### Records provided

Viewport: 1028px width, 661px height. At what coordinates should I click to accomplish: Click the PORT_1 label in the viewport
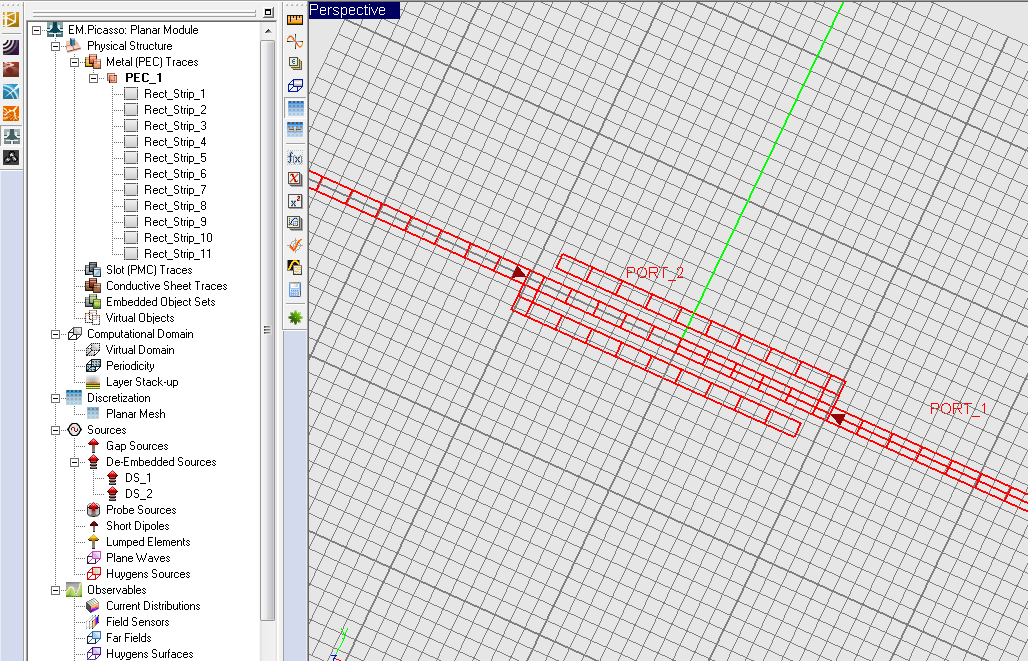pyautogui.click(x=958, y=409)
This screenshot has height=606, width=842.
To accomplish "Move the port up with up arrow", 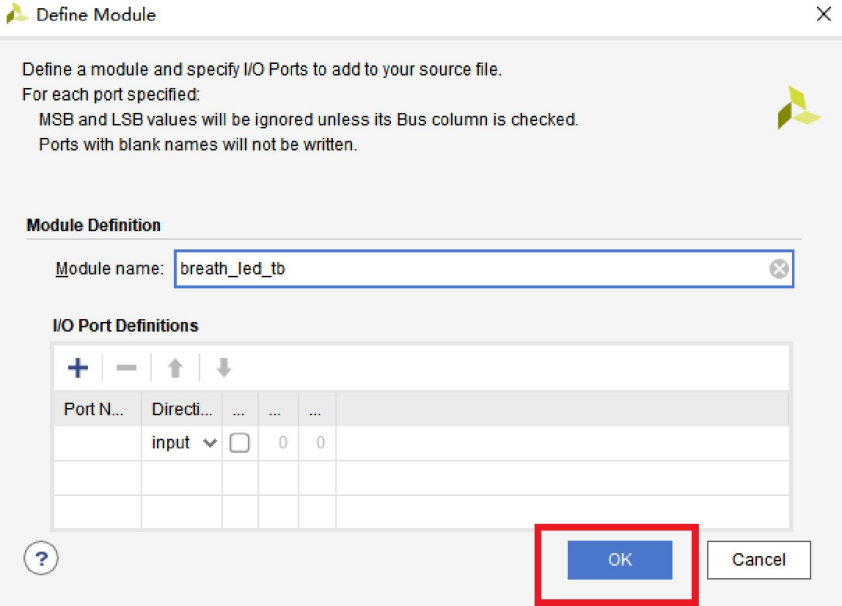I will point(175,368).
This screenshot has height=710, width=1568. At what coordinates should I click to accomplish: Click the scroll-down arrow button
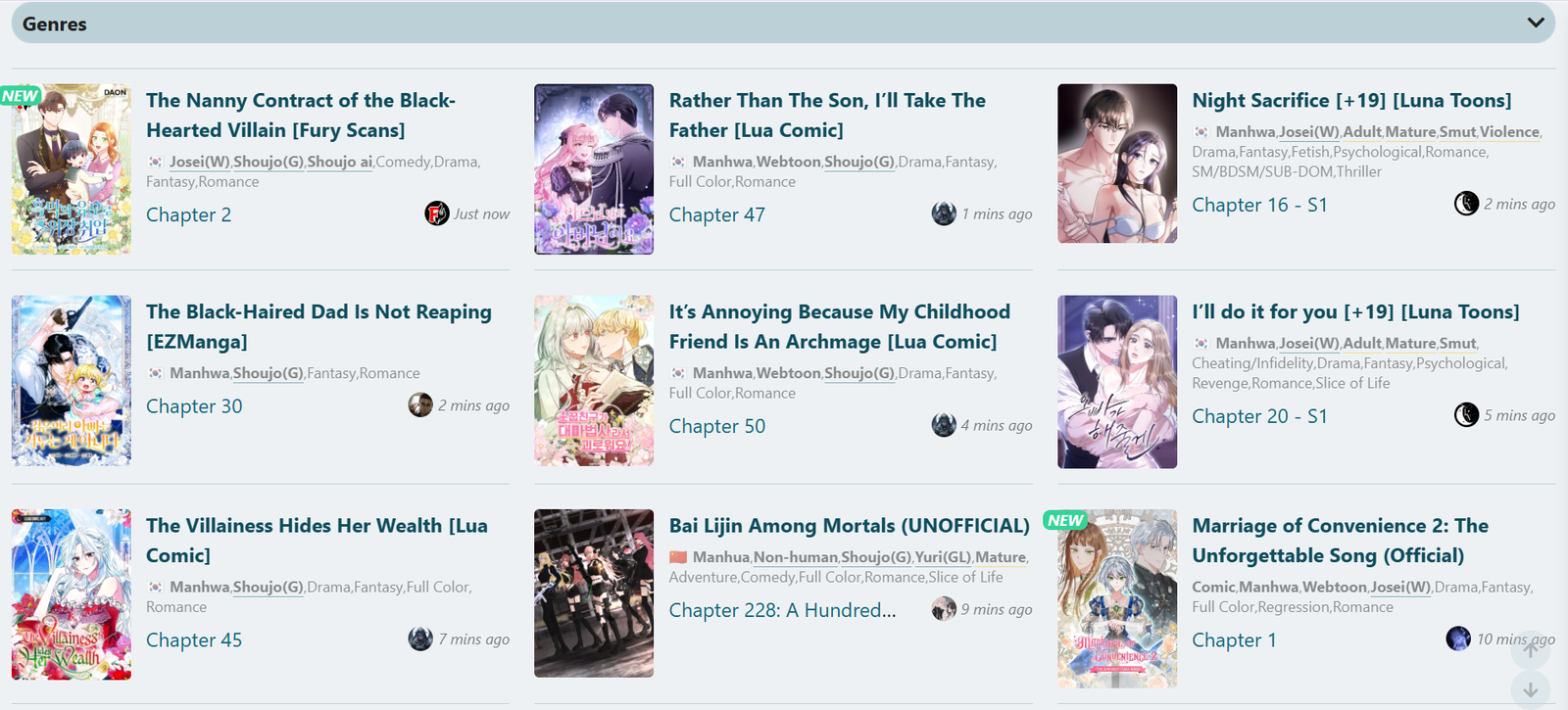point(1530,690)
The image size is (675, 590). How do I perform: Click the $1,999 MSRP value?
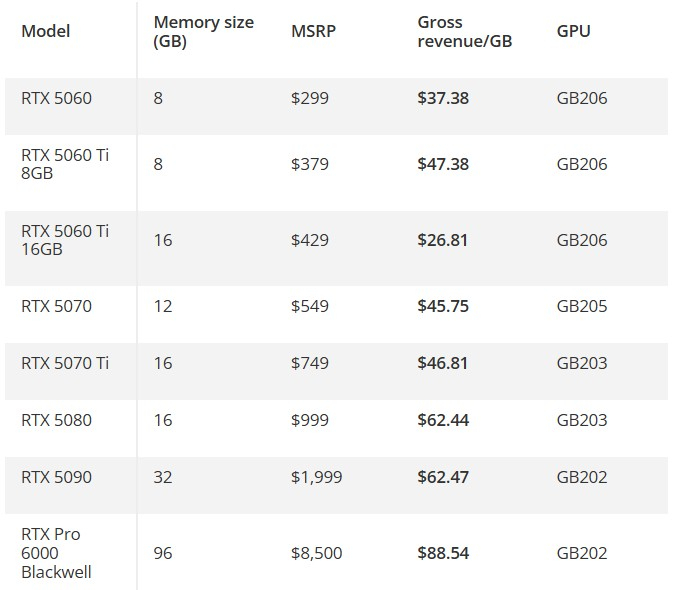pos(316,477)
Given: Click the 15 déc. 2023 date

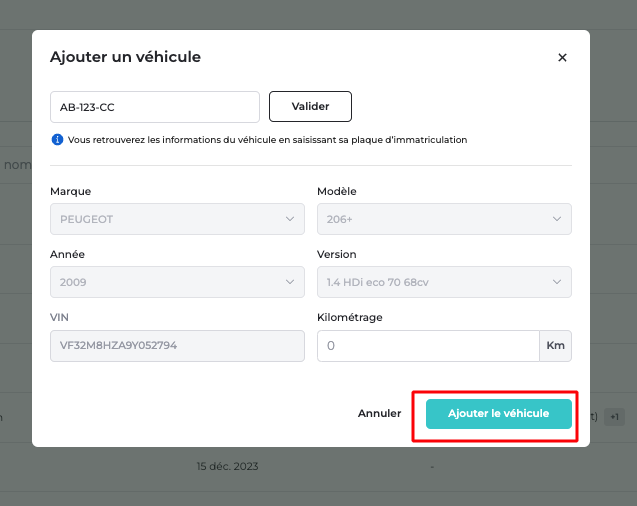Looking at the screenshot, I should coord(229,466).
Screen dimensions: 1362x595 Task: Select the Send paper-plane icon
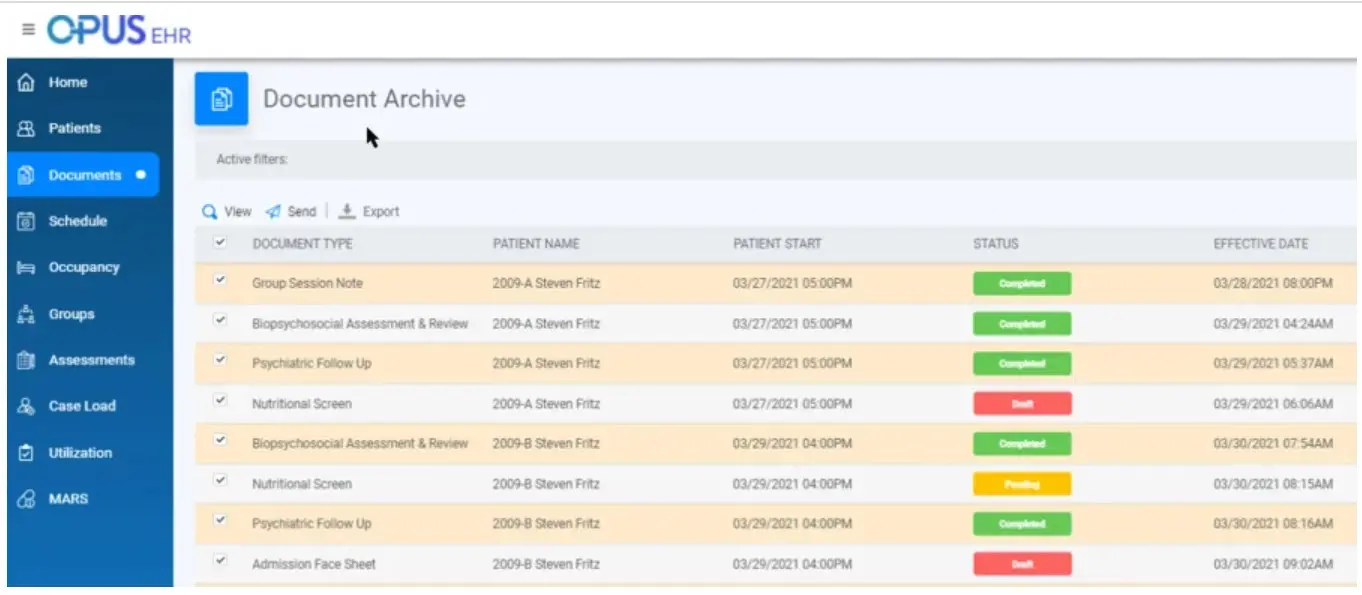271,211
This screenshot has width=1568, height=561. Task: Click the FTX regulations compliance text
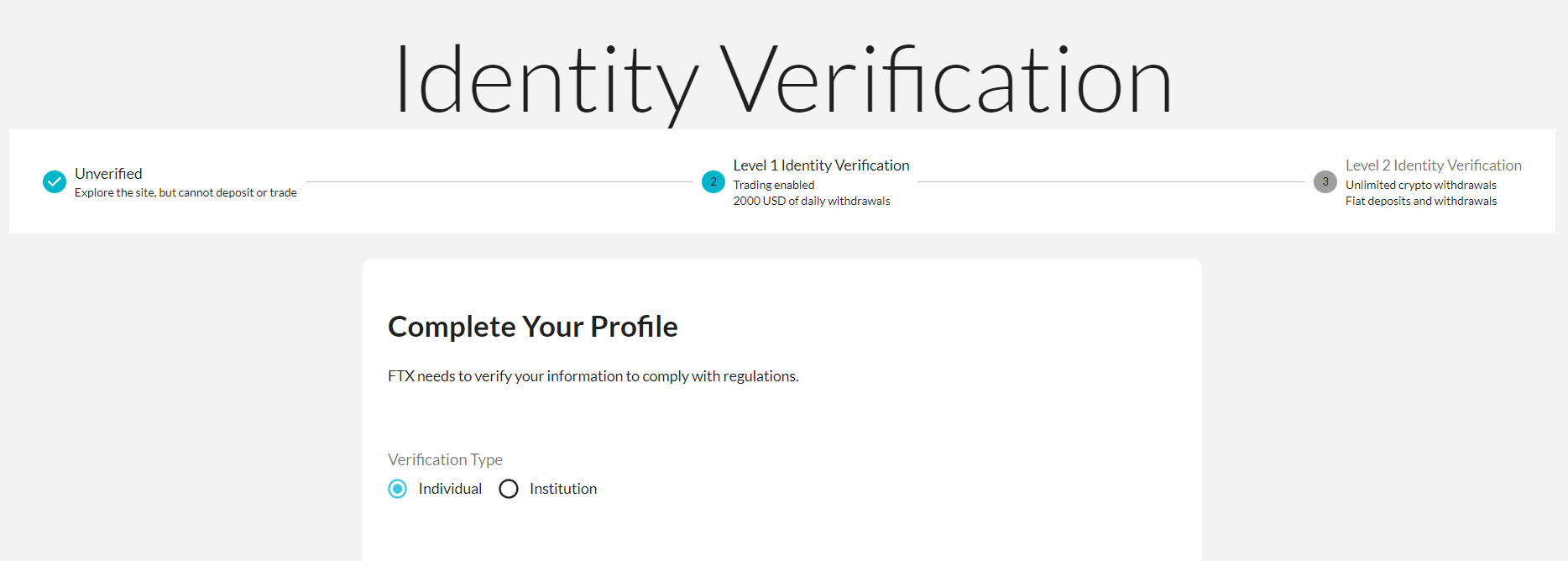(x=593, y=375)
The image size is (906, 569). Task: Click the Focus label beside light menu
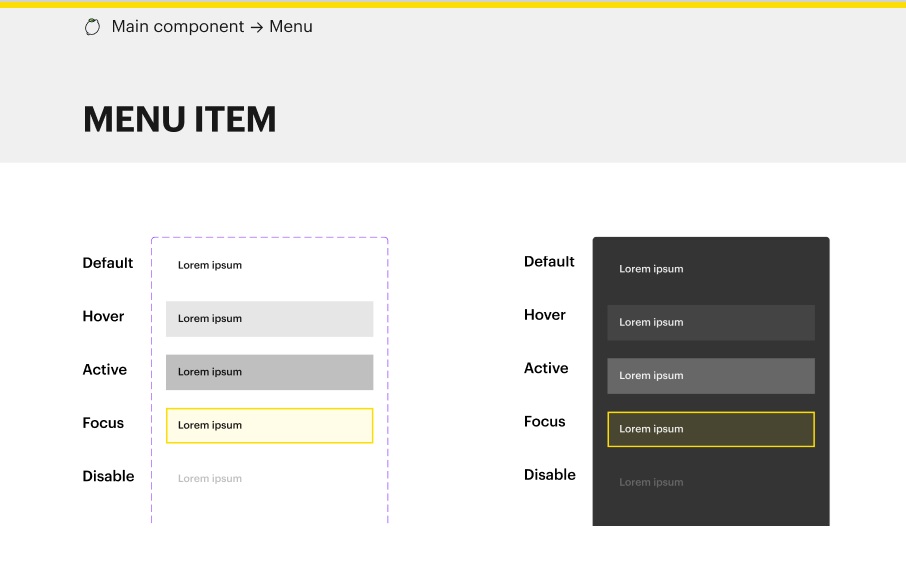click(x=103, y=423)
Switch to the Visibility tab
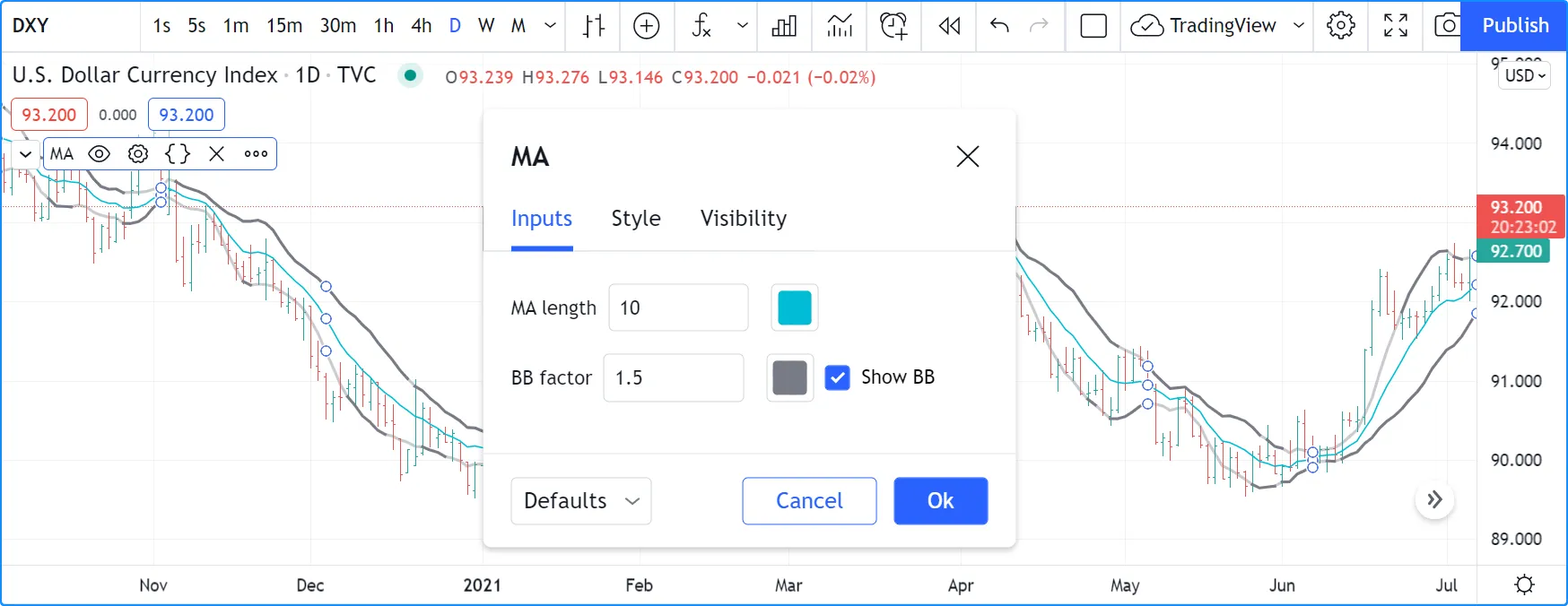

### Task requirements
Quote the listing word for word from its first line through the line with "pyautogui.click(x=958, y=409)". Leave the pictures out.

### Result of this exercise
Viewport: 1028px width, 661px height. At what coordinates should I click to accomplish: Click the PORT_1 label in the viewport
pyautogui.click(x=958, y=409)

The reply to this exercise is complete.